*** Opening Extracted records ***

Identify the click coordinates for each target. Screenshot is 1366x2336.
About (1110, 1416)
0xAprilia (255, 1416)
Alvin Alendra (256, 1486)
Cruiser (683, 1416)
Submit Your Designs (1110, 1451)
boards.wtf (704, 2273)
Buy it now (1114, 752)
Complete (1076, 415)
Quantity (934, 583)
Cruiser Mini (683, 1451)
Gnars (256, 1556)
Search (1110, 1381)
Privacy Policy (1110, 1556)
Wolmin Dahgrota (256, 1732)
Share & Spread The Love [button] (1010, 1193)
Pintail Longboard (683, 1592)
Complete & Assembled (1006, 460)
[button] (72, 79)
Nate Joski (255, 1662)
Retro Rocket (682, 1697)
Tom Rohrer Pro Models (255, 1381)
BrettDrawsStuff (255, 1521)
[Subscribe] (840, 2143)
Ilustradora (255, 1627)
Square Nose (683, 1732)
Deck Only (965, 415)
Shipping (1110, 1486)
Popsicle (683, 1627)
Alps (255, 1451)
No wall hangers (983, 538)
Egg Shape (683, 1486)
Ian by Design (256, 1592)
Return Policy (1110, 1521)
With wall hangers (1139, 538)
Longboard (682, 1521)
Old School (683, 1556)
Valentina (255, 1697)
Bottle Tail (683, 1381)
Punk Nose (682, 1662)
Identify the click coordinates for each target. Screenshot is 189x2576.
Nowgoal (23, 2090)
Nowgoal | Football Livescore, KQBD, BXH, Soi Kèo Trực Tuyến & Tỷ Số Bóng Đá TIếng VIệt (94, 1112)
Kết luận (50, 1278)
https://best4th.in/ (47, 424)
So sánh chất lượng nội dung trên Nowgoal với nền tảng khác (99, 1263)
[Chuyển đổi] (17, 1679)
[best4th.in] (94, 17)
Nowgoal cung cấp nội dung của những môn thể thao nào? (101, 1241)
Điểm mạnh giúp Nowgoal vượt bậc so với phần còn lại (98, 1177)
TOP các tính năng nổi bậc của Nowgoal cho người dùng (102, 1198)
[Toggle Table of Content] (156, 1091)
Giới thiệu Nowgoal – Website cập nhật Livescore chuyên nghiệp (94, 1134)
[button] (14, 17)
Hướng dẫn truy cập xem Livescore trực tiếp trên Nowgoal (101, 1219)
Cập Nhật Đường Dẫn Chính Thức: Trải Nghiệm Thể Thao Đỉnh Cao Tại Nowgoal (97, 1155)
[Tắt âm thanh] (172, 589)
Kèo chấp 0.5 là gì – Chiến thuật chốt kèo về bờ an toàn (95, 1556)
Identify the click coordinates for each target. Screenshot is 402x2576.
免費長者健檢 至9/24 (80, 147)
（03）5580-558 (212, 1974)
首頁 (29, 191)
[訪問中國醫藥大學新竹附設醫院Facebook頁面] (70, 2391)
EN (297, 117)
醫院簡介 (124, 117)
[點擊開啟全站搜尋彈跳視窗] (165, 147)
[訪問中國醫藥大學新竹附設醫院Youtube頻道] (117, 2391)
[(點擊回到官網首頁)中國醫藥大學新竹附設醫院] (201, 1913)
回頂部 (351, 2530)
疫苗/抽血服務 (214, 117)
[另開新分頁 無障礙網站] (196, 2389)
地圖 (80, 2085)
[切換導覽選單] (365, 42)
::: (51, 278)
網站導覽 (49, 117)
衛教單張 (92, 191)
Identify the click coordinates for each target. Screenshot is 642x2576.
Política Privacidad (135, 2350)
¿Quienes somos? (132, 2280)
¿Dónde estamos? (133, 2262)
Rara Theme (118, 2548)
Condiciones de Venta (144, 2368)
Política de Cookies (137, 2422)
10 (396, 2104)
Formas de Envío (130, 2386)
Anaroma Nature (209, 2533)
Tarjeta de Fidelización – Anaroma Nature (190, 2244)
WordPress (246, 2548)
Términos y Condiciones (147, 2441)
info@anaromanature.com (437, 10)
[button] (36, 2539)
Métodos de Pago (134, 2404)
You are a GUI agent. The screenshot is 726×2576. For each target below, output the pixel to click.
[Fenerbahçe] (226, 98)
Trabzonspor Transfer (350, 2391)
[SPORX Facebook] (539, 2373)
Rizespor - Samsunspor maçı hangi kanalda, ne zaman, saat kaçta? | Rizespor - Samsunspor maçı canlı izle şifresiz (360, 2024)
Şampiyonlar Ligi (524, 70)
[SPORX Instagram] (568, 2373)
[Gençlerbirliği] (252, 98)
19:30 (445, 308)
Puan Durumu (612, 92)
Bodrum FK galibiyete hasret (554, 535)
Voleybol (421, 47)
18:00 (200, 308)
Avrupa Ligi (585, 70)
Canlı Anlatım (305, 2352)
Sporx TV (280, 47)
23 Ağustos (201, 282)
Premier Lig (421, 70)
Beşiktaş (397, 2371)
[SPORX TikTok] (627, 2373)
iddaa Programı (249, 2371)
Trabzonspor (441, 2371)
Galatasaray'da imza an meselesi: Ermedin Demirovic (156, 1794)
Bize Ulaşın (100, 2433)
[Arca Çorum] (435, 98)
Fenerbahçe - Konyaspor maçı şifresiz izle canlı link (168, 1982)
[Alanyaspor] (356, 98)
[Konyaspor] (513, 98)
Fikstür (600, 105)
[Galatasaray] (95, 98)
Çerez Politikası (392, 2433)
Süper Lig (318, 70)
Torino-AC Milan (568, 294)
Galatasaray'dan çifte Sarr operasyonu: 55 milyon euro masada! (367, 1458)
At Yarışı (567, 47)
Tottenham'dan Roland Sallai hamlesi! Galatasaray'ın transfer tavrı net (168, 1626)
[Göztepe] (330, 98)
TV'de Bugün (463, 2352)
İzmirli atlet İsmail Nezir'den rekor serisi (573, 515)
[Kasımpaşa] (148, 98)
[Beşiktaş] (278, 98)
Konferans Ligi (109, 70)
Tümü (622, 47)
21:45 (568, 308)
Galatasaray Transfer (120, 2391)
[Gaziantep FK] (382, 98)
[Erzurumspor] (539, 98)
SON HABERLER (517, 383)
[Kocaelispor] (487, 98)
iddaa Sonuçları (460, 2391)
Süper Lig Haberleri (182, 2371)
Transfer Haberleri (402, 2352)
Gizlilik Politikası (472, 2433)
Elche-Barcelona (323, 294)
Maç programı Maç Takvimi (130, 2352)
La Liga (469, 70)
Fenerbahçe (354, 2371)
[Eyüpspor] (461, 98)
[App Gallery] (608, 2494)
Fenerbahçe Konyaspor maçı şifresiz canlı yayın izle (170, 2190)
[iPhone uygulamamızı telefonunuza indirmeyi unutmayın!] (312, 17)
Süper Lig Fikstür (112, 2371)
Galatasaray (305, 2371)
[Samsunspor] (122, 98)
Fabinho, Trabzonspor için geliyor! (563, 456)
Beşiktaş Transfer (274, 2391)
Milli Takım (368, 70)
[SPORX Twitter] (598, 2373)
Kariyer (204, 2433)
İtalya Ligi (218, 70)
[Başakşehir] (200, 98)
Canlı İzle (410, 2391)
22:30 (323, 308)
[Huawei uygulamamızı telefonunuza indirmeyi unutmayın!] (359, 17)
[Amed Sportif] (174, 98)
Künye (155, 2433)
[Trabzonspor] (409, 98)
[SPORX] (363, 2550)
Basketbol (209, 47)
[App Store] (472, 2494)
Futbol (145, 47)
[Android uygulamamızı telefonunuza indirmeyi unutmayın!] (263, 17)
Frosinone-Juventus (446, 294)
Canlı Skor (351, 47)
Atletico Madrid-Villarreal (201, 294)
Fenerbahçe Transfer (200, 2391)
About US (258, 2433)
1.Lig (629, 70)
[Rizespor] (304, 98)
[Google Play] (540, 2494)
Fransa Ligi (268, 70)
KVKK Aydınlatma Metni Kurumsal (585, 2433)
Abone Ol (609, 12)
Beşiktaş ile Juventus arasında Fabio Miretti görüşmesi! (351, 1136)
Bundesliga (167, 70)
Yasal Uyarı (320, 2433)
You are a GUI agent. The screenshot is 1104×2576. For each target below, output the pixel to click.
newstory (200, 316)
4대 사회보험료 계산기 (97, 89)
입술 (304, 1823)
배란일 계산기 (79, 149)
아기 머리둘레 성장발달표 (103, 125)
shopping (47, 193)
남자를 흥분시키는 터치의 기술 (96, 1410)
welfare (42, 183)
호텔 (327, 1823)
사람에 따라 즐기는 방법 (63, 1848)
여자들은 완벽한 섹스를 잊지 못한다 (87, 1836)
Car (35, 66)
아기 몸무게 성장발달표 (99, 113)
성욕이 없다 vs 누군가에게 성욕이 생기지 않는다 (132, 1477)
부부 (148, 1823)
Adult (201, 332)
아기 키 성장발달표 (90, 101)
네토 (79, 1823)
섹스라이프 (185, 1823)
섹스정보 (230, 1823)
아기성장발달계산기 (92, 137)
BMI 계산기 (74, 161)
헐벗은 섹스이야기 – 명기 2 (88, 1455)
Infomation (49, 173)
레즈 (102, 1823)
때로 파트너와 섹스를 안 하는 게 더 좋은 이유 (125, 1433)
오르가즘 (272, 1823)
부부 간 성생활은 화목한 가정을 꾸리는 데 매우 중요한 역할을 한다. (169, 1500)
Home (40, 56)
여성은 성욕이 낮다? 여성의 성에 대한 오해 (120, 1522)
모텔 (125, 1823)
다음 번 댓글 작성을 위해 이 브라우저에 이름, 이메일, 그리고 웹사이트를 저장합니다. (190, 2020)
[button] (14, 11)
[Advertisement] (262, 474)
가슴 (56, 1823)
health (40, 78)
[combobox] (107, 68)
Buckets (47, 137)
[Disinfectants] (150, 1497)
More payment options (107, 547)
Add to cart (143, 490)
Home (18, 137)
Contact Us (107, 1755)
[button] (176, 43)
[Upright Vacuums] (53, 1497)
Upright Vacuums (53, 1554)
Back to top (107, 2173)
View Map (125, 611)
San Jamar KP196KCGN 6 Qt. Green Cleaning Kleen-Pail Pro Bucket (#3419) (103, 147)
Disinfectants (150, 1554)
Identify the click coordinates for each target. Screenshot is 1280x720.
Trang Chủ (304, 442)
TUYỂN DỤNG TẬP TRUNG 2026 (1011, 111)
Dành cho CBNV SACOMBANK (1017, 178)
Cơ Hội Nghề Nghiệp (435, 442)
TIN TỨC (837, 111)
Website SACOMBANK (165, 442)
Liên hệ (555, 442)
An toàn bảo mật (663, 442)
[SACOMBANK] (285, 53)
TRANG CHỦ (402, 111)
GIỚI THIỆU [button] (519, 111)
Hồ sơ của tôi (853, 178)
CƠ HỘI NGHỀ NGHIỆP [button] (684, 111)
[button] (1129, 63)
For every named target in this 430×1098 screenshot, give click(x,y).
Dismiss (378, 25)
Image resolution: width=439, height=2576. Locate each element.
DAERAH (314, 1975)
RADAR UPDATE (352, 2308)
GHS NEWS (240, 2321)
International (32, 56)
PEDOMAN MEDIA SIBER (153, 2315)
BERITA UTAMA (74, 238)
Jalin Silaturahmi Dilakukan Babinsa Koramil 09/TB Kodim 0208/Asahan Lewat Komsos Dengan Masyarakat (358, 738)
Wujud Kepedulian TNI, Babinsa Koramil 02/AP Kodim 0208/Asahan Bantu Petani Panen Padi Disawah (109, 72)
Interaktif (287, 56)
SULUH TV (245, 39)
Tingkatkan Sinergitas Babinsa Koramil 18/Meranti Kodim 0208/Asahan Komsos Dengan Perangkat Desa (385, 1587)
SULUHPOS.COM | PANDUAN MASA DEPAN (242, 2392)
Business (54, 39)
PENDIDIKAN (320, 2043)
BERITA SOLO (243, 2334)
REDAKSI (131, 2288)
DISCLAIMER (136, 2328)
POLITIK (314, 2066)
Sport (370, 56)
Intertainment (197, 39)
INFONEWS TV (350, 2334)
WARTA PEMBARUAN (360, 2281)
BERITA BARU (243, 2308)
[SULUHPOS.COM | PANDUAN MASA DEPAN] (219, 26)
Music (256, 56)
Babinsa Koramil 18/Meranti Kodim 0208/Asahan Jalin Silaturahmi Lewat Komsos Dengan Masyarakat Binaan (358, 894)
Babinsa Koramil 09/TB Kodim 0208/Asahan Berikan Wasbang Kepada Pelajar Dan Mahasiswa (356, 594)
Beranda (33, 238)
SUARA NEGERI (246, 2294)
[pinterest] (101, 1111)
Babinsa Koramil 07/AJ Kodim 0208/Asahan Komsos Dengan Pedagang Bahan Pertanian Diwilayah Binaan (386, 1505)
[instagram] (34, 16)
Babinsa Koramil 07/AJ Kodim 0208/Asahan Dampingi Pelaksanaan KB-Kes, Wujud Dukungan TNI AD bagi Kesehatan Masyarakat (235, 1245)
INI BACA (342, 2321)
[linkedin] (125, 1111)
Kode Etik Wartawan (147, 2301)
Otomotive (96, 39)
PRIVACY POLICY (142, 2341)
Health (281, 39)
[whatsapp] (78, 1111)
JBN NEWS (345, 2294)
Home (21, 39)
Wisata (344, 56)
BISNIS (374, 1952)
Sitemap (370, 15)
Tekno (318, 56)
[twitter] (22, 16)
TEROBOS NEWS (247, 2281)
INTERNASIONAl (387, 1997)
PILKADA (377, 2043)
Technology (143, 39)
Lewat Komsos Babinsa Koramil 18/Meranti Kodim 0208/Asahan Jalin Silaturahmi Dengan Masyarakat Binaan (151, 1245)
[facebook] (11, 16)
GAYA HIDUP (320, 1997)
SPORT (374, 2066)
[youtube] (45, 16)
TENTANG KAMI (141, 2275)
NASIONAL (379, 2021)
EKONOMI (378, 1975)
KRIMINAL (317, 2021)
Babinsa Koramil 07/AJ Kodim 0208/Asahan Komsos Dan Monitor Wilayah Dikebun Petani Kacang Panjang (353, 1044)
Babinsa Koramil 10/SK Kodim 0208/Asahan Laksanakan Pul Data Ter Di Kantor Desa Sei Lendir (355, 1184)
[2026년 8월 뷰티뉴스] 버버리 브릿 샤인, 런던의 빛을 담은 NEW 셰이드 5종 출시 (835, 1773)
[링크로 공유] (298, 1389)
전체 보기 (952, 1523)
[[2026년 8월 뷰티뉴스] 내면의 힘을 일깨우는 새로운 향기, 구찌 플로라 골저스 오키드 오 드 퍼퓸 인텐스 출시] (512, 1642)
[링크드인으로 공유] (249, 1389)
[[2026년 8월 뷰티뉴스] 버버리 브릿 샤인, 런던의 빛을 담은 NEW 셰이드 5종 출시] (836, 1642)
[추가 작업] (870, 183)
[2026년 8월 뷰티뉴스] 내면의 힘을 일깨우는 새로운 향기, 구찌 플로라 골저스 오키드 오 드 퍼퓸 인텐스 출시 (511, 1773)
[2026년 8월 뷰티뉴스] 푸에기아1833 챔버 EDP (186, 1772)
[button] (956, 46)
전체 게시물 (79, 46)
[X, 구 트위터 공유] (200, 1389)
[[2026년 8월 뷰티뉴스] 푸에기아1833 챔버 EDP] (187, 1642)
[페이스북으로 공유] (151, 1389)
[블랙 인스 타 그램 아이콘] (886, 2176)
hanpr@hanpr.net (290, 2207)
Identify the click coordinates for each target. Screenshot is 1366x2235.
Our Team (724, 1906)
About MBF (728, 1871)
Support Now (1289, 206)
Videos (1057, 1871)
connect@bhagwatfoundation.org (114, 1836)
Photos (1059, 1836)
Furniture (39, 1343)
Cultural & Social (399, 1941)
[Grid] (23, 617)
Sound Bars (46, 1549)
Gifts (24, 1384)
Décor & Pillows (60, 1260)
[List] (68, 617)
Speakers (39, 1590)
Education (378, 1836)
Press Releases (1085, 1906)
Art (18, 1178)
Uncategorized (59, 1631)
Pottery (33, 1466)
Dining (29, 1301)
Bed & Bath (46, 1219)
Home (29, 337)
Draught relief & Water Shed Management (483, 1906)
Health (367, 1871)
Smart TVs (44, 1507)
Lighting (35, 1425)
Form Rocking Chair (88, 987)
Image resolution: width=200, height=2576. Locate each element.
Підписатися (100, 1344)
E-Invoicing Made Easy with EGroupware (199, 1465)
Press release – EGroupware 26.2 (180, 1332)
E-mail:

*** Closing Extracted records ***

• [Work instruction]: Go through the records line by line, and copy each line that holds the string "unutmayın".

• [Result for this task]:
[iPhone uygulamamızı telefonunuza indirmeyi unutmayın!] (312, 17)
[Huawei uygulamamızı telefonunuza indirmeyi unutmayın!] (359, 17)
[Android uygulamamızı telefonunuza indirmeyi unutmayın!] (263, 17)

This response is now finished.